There’s an old joke that editors like to tell about reporters, and it goes like this:
Reporter sits through a long municipal meeting, returns to the office, announces that nothing happened and then writes a 40-inch story.
Tomorrow we will see the national equivalent of that in Iowa.
It’s the same story every four years. Between Christmas and New Year’s, newspaper columnists type their little fingers bloody writing about how the Iowa caucuses are stupid and unfair.
Their reasoning: Only a small fraction of residents participate and Iowa is totally unrepresentative of the rest of the nation.
As columnist Matt Miller put it in the Washington Post last week: “Our country is essentially coming to a halt to watch what 120,000 idiosyncratic voters in an idiosyncratic state do.”
This, he went on to say, is like caring who the people in Coral Springs, Fla., think should be the next president.
Everyone knows Iowa is just one hyped up media event that supposedly propels or destroys candidates before going into the first primary election a week later in New Hampshire.
Remember the idiotic media coverage of the “Dean scream,” the unfortunate yelp that virtually killed Howard Dean’s presidential ambitions? That’s how random Iowa can be.
Having said and understood all that, the national media will still descend upon Iowa as if Godzilla had been spotted in a cornfield.
Reporters will corner people in coffee shops. They will visit pig farms and get smelly stuff on their shoes. They will sit on bales of hay and show endless video clips of presidential campaign buses pulling into crossroad towns with 500 people.

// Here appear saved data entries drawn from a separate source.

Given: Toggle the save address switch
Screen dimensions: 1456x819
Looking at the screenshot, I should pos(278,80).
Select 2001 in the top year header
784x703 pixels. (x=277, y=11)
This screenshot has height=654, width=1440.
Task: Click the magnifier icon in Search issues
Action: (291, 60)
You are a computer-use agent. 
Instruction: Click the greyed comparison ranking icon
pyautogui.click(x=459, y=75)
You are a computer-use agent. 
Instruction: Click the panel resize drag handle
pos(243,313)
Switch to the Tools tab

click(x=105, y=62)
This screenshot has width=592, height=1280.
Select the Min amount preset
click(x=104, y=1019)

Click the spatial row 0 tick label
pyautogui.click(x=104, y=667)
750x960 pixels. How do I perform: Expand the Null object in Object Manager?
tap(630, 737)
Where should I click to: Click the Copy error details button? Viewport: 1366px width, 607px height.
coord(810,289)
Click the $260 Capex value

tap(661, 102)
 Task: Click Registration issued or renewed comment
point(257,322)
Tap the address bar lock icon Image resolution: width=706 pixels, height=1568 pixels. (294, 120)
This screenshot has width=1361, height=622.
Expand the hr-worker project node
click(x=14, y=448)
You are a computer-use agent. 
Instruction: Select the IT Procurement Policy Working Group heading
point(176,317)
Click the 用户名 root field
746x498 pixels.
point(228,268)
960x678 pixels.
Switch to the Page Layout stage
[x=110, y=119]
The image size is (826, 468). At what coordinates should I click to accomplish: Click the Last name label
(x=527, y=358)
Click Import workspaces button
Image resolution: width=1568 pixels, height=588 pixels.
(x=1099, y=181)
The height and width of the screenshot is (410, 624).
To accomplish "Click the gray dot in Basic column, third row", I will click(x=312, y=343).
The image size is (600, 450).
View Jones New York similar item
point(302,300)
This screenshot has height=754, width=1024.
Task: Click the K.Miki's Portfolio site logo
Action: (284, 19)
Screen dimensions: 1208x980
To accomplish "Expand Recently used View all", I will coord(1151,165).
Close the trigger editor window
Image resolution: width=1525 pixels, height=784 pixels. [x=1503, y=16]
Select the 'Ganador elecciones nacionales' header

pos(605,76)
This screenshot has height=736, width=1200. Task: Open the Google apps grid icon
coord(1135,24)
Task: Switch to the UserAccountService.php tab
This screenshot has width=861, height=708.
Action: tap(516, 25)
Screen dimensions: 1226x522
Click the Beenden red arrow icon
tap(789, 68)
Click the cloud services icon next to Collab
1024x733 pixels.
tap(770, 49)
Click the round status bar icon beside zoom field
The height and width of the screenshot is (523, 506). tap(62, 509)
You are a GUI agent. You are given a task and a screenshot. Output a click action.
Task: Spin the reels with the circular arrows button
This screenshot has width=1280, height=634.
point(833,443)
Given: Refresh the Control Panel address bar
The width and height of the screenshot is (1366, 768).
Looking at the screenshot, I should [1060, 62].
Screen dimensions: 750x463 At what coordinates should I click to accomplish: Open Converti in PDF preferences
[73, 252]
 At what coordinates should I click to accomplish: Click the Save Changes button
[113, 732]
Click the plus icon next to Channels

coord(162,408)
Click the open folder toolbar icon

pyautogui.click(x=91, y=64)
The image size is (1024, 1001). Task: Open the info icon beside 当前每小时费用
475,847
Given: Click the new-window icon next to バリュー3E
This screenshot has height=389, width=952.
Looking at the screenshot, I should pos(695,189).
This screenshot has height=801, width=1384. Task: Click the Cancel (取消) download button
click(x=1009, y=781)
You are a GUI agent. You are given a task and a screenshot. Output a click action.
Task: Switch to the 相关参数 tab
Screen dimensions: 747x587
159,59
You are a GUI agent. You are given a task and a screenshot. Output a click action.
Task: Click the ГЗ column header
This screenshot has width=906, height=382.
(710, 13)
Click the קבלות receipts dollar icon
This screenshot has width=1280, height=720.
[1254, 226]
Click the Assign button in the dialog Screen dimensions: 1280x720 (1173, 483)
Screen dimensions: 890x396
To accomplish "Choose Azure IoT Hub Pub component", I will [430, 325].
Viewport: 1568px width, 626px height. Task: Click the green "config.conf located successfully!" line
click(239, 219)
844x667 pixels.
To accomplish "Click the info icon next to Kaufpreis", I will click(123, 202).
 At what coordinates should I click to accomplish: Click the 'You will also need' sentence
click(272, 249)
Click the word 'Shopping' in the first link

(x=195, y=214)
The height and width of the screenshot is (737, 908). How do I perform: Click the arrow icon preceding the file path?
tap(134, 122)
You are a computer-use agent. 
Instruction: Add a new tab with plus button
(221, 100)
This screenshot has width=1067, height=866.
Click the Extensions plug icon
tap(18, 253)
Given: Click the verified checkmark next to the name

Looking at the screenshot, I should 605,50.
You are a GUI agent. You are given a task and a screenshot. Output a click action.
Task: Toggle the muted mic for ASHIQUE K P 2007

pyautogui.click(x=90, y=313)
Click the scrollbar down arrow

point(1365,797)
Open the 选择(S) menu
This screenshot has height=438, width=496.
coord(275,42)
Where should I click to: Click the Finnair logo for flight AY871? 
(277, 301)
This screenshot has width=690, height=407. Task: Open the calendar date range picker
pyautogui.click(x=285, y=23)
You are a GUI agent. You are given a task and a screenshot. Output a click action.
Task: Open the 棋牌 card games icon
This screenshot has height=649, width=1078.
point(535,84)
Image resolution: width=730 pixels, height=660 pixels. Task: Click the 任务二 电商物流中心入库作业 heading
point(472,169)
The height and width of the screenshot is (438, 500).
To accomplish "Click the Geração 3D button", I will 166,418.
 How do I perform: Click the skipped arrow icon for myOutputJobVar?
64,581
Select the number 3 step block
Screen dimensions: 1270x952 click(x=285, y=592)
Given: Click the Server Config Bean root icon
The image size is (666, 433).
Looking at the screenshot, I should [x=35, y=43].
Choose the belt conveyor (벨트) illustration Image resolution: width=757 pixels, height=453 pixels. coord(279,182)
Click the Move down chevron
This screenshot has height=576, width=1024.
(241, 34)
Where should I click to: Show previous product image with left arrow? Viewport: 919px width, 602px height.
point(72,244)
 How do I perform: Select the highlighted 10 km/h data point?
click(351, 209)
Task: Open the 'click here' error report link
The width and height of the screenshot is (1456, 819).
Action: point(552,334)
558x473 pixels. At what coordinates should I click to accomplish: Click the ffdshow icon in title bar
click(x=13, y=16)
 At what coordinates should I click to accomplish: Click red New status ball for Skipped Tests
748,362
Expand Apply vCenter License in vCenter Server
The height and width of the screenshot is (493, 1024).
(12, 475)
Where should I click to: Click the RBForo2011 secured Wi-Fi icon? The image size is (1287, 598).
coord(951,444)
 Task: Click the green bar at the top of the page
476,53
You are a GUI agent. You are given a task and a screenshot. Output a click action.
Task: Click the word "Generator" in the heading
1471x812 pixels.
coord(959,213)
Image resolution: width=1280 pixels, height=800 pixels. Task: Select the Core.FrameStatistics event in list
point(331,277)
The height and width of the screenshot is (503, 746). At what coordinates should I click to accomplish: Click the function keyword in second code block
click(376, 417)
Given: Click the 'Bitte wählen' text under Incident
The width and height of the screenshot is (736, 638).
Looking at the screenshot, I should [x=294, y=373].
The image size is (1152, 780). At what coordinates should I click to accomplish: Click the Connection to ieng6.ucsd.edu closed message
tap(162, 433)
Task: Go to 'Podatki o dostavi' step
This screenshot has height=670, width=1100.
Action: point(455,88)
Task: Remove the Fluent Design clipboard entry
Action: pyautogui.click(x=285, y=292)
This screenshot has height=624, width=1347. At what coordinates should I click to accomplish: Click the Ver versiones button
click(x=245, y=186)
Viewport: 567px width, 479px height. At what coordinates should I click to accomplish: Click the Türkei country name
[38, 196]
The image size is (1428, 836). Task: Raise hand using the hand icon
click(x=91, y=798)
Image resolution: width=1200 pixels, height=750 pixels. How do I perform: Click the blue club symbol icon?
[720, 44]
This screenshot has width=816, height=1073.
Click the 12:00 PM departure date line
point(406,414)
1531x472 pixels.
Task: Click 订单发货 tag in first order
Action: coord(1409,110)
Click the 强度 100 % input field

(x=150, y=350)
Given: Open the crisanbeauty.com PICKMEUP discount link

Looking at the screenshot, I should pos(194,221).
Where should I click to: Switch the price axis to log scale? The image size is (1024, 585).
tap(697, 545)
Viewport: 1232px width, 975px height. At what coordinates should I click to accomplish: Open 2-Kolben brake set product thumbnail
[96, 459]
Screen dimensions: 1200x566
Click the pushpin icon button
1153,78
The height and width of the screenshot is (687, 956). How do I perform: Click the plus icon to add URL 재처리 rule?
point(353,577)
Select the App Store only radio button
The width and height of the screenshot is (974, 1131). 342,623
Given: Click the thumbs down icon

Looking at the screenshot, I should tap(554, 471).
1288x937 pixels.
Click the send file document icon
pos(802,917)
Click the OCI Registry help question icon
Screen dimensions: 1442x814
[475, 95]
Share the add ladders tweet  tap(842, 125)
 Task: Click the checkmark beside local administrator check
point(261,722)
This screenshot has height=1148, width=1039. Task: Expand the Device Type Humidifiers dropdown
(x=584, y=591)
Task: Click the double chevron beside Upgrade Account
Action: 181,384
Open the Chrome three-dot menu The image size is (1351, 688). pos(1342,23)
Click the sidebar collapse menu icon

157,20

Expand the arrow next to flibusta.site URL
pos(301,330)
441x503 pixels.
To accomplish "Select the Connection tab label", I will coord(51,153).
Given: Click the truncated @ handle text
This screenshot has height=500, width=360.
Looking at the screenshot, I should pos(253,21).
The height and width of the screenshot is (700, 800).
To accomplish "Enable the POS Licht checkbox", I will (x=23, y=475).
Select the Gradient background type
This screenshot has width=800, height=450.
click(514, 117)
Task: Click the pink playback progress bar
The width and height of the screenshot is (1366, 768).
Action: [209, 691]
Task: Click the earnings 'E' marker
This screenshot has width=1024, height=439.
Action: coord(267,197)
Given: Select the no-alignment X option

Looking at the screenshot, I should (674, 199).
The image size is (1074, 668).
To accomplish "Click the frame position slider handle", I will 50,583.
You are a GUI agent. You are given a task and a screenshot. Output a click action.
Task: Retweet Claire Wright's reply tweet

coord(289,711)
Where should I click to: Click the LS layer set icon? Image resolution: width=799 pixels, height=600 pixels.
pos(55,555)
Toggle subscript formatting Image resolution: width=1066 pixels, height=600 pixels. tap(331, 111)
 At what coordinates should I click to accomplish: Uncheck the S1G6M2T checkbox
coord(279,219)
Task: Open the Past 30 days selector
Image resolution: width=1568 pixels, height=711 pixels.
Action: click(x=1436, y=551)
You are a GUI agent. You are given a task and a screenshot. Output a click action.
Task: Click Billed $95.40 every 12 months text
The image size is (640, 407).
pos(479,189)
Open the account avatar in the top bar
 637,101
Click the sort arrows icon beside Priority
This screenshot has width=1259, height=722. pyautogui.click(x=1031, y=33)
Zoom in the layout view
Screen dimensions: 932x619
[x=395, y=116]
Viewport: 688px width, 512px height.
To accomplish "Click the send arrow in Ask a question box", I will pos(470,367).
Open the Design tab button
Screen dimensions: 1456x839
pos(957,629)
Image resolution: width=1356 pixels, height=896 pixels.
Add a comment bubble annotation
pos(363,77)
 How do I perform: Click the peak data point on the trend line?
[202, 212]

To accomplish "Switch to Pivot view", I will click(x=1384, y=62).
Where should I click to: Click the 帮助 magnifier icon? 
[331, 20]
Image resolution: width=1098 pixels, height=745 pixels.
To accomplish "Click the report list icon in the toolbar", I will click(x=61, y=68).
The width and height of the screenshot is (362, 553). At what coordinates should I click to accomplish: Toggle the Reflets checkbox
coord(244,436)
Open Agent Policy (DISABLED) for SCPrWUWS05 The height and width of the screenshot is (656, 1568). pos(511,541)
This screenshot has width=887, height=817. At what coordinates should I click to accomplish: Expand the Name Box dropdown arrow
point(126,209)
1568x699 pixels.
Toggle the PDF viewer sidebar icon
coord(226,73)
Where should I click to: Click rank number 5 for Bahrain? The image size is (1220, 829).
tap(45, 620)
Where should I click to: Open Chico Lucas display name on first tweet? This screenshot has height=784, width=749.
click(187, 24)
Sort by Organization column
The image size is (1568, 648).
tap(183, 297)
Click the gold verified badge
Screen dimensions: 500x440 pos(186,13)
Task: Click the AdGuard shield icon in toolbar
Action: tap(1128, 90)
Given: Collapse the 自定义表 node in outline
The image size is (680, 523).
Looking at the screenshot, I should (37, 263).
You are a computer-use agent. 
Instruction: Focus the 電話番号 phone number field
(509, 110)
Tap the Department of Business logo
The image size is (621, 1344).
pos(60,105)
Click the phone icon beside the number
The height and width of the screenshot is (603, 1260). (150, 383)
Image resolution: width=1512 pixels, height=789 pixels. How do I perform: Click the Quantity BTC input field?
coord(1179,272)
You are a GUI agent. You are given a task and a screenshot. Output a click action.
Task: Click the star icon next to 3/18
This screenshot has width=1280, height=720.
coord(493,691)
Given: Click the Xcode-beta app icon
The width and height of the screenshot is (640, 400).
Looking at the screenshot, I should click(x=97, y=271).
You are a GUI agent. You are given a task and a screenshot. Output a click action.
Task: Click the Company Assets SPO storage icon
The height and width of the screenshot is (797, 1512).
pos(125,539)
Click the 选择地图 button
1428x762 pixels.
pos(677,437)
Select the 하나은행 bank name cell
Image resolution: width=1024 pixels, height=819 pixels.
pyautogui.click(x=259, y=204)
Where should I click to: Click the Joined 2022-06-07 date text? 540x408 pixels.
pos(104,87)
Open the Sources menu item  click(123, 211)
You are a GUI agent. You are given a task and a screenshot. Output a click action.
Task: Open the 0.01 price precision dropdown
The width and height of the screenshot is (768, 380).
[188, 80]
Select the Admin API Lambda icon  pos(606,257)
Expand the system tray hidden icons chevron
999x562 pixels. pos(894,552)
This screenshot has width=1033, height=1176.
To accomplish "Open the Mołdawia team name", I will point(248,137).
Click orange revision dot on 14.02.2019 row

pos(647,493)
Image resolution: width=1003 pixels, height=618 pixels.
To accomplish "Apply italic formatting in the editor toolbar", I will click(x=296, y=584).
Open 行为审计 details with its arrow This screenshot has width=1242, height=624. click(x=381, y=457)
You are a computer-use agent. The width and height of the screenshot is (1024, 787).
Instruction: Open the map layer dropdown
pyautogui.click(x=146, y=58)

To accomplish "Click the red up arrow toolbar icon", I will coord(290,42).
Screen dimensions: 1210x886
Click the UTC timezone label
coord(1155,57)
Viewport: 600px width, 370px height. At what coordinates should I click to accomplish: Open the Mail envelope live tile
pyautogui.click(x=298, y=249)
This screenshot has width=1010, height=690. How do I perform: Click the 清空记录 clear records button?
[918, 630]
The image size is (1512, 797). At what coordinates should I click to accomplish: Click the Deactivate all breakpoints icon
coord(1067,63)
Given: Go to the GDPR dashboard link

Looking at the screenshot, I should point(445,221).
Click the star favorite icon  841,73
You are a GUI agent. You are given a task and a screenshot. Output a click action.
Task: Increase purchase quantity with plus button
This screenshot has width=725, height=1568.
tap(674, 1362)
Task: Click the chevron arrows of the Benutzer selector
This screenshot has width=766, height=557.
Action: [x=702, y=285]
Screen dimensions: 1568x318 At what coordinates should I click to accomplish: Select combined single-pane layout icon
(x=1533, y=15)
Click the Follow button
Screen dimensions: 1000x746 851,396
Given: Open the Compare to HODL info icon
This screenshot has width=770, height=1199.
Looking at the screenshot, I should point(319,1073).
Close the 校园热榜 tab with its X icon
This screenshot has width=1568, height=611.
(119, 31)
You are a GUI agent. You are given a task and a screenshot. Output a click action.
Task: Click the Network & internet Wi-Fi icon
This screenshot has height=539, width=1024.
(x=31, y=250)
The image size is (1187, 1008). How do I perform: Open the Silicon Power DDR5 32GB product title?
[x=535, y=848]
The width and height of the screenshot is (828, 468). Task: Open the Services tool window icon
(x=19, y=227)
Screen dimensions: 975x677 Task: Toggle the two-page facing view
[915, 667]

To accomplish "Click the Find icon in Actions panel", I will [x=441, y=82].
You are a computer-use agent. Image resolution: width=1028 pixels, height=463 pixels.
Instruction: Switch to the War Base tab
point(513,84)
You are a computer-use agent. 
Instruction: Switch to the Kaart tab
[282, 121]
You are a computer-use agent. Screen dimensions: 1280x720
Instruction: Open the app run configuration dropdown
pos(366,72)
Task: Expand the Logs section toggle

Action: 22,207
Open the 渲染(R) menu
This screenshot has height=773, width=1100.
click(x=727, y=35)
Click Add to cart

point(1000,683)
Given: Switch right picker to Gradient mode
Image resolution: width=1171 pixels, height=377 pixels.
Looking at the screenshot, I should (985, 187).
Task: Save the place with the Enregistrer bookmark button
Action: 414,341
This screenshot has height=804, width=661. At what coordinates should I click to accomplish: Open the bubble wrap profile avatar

Rick Santorum, it is said, has visited all 99 counties in the state, the amazing thing being that such a small state even has 99 counties.
This, as they say in our business, is the horse race, and the national media would far rather cover that than analyze the candidate’s platforms.
Who’s up? Who’s down? Who goofed? Who made the mistake of saying something reasonable but contrary to the party platform and now must be crucified for it?
Adding confusion this year is the merry-go-round-like regularity with which candidates rise and fall in the polls. First it was Michele Bachman. Then it was Rick Perry. Then it was Newt Gingrich. Now it’s Mitt Romney. By tomorrow it might very well be Rick Santorum or Ron Paul.
Does any of this give you faith that voters are truly selecting the best candidate, either for the country or for their party?
Yet, as crazy as it all seems, this is what the process has become — an ugly, imprecise, illogical yearlong slog to the big day in November when we all go to the polls and select the next president.
Just think, only 310 days to go!
The opinions expressed in this column reflect the views of the ownership and editorial board.